Material shown:
((

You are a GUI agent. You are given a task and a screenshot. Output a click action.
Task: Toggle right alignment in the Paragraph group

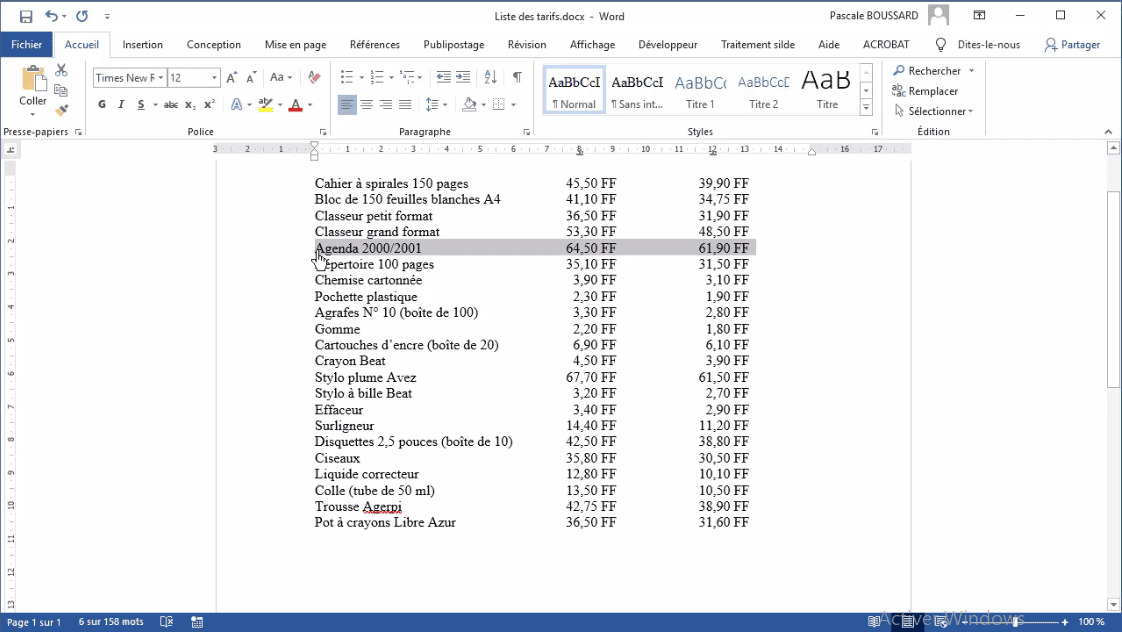tap(386, 103)
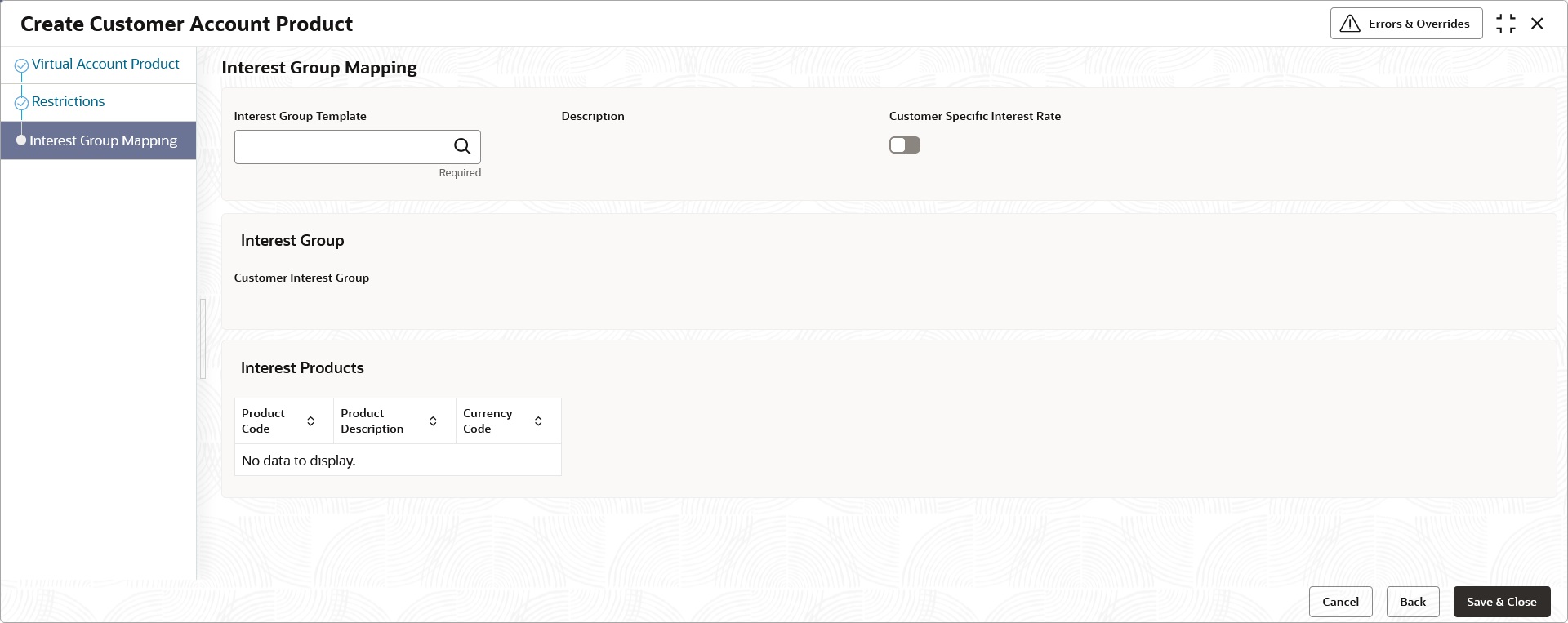1568x623 pixels.
Task: Click the Restrictions step checkmark icon
Action: pyautogui.click(x=22, y=103)
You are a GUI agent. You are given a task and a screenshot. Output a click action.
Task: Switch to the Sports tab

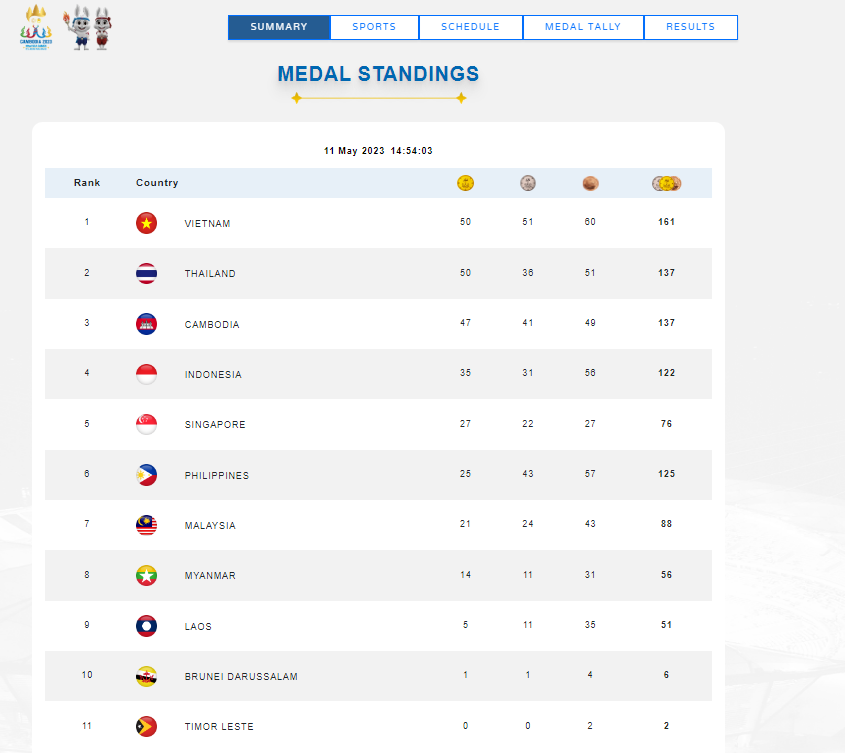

))

Task description: What you return should match the material line for line, with the images removed.

Solution:
You are a GUI agent. You are given a task and a screenshot. Output a click action.
Task: Toggle right alignment in the Paragraph group

tap(386, 103)
1568x623 pixels.
Task: Click the Restrictions step checkmark icon
Action: pyautogui.click(x=22, y=103)
You are a GUI agent. You are given a task and a screenshot. Output a click action.
Task: Switch to the Sports tab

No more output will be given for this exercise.